Jim O'Keefe examining R.S. Knapp's Gerber Photo Plotter
Editor’s Note: Long-time IRgA member R.S. Knapp (aka Napco) turns 80 years old this year. In honor of that milestone, we are publishing a three-part first-person interview with Mike O’Keefe, president of the company. This part explores the technology that the company has succeeded with over the years. Click here to read Part 1, which lays out the basic business growth; and click here to read Part 3, which looks at the O’Keefe family and their involvement with IRgA.
My dad, Jim O’Keefe, was always focused on the changing technology.
For example, he opened a pen plotting service in the 1970s because people couldn’t print out their CAD drawings and they didn’t want to buy a $20,000 pen plotter themselves. But those of us who have been around remember how slow that was. The problem with pen plotters was you had to babysit them because if you were plotting something that was going to take 45 minutes, which was common, you had to make sure that the pens didn’t clog up, because if they did, you basically had to do it all over again.
Then Mutoh approached us with their pencil plotter.

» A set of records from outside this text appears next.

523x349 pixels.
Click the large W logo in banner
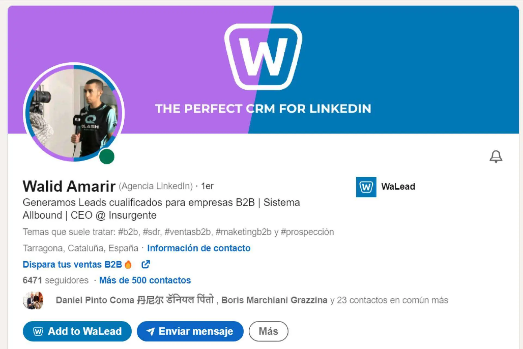point(263,57)
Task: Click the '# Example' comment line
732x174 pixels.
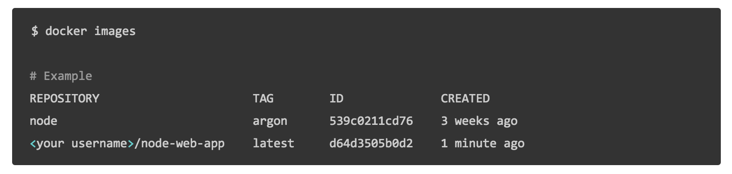Action: click(x=61, y=76)
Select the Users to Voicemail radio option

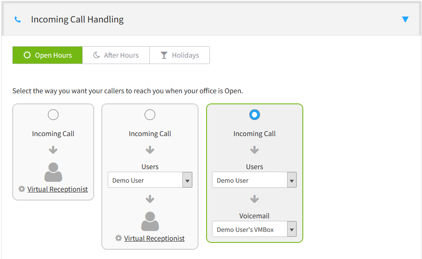(x=254, y=115)
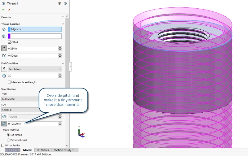Uncheck the Offset checkbox

click(9, 42)
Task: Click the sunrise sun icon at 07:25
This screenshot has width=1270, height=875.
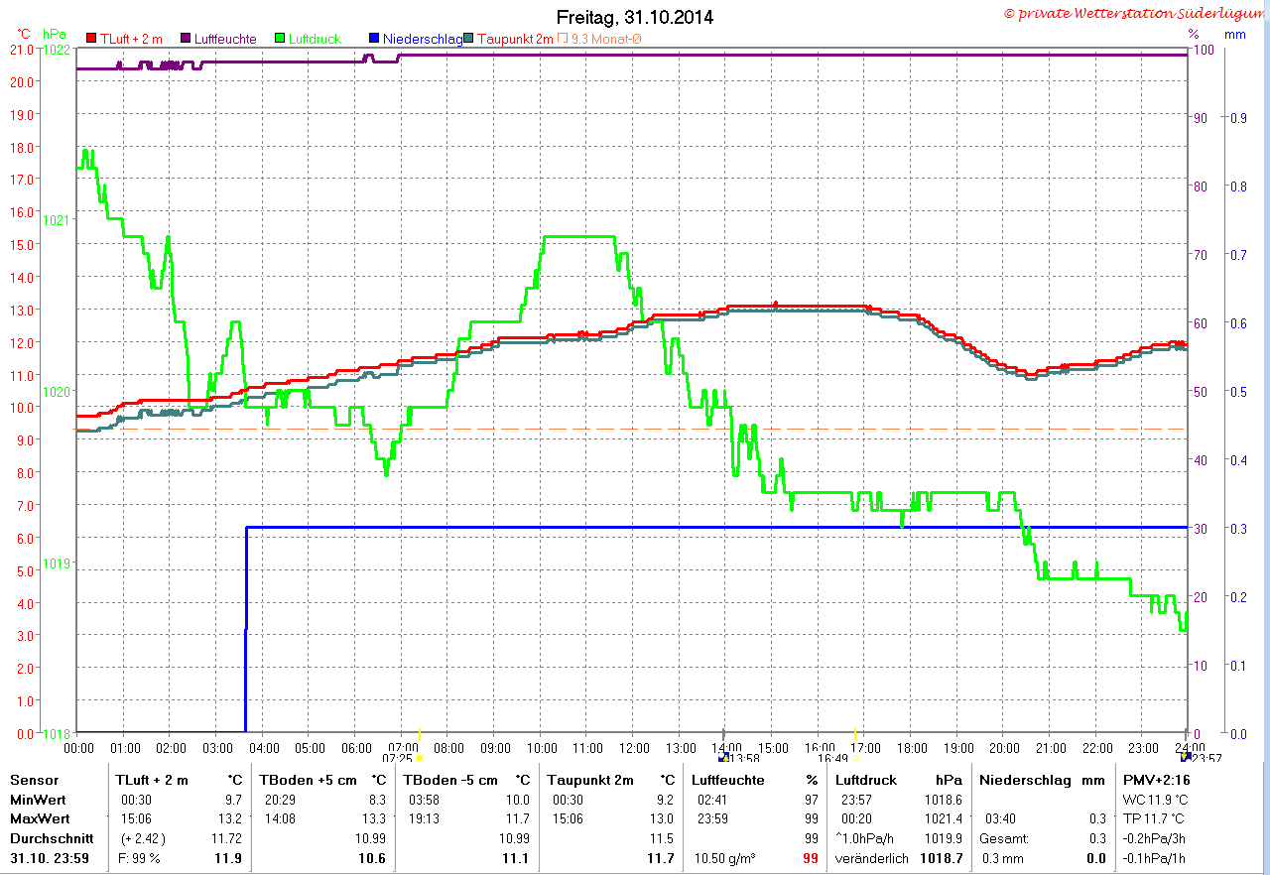Action: 420,757

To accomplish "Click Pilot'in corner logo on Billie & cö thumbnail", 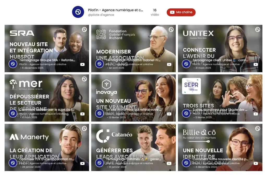I will (x=257, y=129).
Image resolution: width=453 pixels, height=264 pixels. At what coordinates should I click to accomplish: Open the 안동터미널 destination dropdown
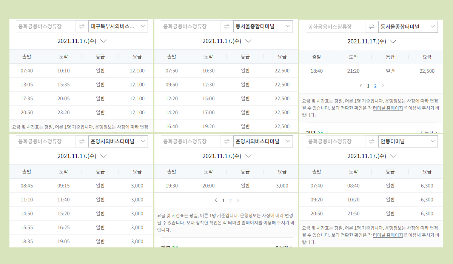[408, 141]
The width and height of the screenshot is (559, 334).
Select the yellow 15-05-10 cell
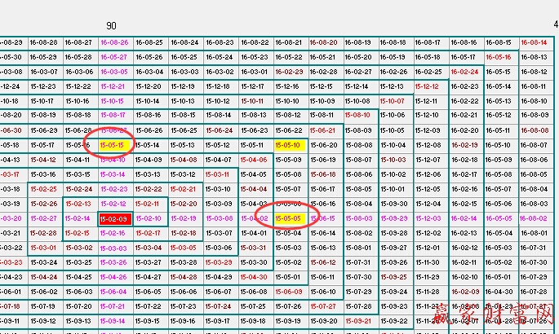[289, 145]
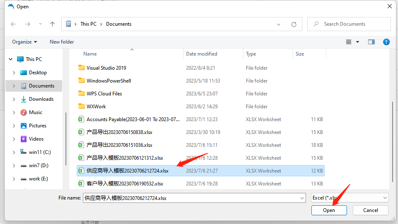Open the view options dropdown arrow
The width and height of the screenshot is (398, 224).
357,42
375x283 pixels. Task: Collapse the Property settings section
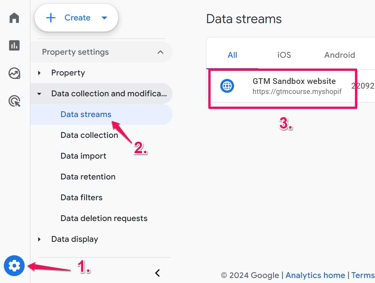pyautogui.click(x=161, y=52)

Now you don’t have to worry about the pen skipping because it got clogged up because it’s using pencil instead. The pencil plotter could produce in 10 or 15 minutes what might take 45 minutes on your pen plotter, because you could run the machine much faster.

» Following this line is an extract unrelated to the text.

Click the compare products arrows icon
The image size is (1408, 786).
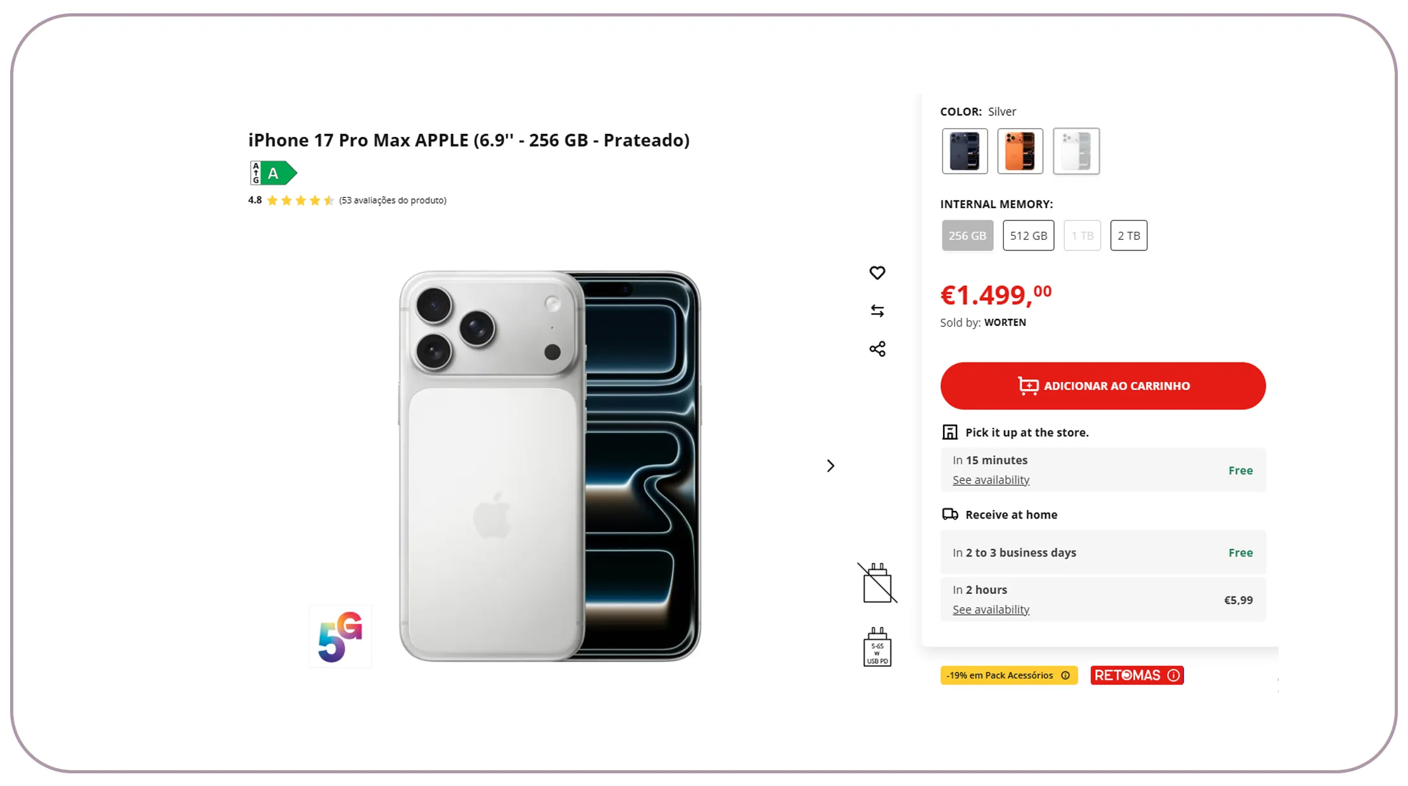click(x=877, y=311)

In the mid ‘80s, he spent $1.2 million on a Gerber photo plotter, which nobody had ever heard of. It would draw with light on film, and the benefit was to the printed circuit industry. Back then they would use Bishop tape to create these printed circuits, and it would be at a 4x scale, and then you’d bring it into the photo department and reduce it to 25% so that the error accuracy was reduced by that much. But with the Gerber you could print the film used to make the circuit boards directly with no intermediary steps.

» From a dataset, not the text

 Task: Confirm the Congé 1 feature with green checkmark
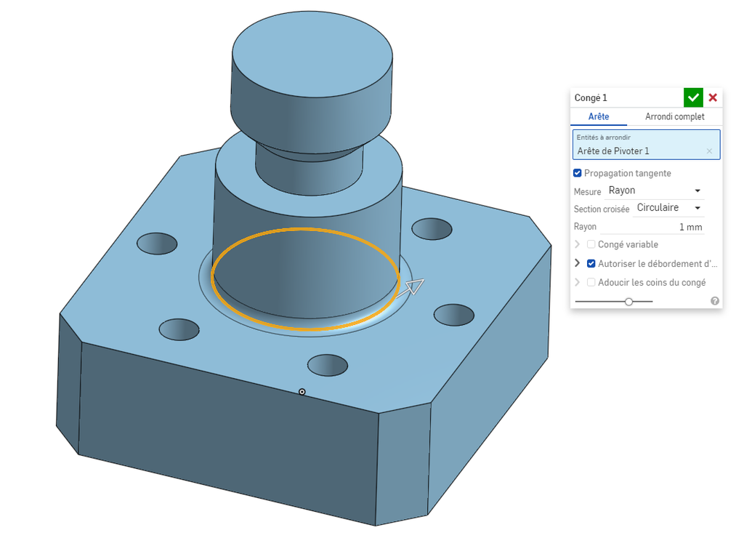(693, 97)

So he saw the opportunity, and it was probably the single biggest investment he had made up to that time on a piece of equipment. At that time, we were doing a lot of work for the defense industry, which was pretty prevalent at the time in the Northeast, especially out on Long Island. We were the only people on the whole Eastern seaboard who had this device. We were sitting right in the middle of a gold mine.
We probably ran that machine 20 hours a day for five or six days a week. I was the one running it, and I used to sleep in the conference room on the table, and we had a buzzer that would go off when it finished printing to wake me up and change film to start the next one to print.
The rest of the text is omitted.